▶ **DATA SHOWN**:
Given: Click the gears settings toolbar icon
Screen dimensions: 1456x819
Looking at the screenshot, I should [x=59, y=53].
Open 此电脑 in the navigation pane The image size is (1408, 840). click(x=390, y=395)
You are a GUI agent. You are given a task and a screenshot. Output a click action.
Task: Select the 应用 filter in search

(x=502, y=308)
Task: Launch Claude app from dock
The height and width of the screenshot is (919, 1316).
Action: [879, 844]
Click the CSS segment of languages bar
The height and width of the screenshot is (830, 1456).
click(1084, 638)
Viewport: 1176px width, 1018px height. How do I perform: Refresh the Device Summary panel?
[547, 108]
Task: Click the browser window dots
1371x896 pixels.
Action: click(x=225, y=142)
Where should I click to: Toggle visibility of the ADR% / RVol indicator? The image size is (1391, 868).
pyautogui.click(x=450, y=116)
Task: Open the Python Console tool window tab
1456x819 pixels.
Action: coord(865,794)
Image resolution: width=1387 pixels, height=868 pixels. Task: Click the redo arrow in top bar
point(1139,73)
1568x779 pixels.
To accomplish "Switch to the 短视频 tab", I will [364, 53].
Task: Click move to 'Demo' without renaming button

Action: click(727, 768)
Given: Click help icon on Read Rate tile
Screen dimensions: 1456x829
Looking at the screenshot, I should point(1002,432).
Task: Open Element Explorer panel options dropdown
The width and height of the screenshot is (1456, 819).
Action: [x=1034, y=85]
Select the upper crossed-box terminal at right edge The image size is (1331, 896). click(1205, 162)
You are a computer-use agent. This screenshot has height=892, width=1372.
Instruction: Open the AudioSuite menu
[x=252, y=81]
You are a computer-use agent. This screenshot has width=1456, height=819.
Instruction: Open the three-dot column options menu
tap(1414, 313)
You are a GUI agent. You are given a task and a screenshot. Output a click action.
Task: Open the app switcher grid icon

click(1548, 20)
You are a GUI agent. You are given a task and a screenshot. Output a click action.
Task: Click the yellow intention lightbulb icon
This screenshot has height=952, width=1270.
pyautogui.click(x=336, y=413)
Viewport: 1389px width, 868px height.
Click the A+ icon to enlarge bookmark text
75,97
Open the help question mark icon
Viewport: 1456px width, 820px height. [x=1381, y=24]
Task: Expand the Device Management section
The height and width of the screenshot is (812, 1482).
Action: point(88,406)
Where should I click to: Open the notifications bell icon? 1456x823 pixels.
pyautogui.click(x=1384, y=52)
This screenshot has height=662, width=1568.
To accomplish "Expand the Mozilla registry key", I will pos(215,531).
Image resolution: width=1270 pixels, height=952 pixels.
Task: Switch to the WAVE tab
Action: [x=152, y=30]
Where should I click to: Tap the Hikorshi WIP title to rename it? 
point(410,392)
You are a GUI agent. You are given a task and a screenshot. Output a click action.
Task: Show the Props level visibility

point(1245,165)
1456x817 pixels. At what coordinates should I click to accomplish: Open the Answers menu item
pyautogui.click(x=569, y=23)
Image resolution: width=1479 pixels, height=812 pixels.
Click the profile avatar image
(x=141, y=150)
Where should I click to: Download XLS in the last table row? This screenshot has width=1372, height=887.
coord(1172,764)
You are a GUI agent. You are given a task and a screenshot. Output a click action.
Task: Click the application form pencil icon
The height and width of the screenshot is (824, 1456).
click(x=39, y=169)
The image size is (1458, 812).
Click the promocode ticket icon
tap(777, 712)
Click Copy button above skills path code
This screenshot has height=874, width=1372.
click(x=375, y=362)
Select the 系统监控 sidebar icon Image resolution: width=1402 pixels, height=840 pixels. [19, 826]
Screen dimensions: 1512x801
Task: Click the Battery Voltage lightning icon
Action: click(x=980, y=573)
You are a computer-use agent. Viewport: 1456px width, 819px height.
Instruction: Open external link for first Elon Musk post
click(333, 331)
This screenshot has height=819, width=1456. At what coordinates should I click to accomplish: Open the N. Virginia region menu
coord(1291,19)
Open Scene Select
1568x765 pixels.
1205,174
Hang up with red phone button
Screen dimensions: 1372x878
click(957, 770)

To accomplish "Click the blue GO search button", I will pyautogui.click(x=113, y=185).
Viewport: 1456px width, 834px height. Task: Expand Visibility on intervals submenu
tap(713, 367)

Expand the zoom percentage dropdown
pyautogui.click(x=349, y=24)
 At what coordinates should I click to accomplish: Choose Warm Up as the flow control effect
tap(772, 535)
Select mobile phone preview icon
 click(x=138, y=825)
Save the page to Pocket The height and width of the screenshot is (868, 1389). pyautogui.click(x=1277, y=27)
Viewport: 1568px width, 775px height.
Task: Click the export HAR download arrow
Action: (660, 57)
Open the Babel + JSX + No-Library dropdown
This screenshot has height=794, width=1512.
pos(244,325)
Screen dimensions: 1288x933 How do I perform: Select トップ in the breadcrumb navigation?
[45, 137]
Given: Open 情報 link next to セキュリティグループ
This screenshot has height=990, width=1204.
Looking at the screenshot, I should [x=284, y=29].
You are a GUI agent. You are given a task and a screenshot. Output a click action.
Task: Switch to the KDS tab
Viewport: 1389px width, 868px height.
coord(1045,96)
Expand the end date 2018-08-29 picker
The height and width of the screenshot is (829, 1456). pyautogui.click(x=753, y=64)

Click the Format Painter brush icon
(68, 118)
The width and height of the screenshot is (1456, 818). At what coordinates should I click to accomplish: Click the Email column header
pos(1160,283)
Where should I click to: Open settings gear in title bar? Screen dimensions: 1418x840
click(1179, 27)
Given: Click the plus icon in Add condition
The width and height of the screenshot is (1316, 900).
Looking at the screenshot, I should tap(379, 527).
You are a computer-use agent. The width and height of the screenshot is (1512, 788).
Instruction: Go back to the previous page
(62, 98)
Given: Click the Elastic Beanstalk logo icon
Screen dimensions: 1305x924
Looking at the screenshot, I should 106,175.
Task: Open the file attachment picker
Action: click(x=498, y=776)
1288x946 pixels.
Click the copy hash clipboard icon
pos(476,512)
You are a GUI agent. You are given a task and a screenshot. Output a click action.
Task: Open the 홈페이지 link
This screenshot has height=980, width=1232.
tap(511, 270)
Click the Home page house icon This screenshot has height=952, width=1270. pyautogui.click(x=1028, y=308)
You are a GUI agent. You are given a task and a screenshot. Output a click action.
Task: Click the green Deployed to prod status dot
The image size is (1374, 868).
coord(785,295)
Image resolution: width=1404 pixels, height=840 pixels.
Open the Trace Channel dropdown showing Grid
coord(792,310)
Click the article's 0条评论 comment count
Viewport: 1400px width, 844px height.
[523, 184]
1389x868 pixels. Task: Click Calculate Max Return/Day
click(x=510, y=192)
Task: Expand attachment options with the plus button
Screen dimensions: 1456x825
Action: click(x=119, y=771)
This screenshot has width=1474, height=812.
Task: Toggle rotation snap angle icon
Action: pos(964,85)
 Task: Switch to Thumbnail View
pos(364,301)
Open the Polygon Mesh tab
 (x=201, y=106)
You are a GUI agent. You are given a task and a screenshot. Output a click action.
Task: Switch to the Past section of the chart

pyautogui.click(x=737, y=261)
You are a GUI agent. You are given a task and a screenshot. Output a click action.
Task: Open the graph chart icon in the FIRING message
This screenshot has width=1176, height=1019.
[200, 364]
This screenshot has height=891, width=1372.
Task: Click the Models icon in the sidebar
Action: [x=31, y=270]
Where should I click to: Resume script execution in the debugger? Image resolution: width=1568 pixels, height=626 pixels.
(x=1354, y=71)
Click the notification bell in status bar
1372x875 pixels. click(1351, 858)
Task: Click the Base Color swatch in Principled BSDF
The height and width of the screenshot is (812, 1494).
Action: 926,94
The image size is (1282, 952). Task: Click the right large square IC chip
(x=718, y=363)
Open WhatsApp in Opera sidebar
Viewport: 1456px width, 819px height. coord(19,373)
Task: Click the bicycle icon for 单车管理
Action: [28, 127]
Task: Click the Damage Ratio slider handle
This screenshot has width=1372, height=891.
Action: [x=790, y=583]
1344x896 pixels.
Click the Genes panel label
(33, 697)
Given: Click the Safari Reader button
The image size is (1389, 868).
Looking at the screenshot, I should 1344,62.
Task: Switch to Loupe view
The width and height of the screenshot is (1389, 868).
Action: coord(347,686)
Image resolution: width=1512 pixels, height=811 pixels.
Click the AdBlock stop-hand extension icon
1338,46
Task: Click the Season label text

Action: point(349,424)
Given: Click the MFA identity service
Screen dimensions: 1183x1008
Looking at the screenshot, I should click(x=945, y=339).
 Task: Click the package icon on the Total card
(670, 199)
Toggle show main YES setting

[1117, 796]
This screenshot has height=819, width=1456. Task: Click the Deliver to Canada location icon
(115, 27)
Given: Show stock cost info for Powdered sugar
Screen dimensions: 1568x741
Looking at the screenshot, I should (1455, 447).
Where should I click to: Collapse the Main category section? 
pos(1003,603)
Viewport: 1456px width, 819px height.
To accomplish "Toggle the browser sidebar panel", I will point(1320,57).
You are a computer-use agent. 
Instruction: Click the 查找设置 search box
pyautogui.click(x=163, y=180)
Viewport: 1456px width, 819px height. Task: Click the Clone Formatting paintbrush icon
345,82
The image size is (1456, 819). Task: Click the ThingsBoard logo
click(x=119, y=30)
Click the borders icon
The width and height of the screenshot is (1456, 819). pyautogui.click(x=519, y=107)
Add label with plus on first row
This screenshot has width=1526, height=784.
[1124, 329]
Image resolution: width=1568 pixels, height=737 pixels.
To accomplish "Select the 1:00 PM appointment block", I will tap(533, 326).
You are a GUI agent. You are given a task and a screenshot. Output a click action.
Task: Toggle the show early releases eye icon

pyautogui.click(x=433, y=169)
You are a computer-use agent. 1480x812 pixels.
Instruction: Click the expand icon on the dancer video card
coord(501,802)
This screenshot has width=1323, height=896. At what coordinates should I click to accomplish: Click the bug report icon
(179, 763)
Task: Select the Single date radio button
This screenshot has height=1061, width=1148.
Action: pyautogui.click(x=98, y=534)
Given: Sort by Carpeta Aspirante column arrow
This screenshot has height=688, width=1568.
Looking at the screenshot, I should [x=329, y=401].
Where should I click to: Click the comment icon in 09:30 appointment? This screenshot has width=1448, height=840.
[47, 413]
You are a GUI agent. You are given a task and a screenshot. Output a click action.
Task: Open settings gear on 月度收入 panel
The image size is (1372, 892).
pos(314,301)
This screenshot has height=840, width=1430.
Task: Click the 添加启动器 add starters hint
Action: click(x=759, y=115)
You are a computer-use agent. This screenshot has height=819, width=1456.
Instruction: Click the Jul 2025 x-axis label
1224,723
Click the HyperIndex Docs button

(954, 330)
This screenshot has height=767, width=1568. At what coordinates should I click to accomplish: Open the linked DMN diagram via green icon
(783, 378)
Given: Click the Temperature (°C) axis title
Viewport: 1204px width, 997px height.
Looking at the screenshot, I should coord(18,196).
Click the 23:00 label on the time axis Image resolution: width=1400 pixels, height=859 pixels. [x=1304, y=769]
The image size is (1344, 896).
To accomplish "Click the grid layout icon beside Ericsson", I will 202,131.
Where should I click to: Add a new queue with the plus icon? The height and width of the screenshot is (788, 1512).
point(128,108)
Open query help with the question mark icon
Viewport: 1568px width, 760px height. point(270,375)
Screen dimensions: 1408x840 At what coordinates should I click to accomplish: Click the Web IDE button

▶ **PROBLEM TO WORK ON**: Your task is to quote the lines above, beginning with the first and ending with the one that holds "Open 此电脑 in".

▶ **RESPONSE BOX**:
Given: Click the gears settings toolbar icon
Screen dimensions: 1456x819
Looking at the screenshot, I should [x=59, y=53].
Open 此电脑 in the navigation pane The image size is (1408, 840). click(x=390, y=395)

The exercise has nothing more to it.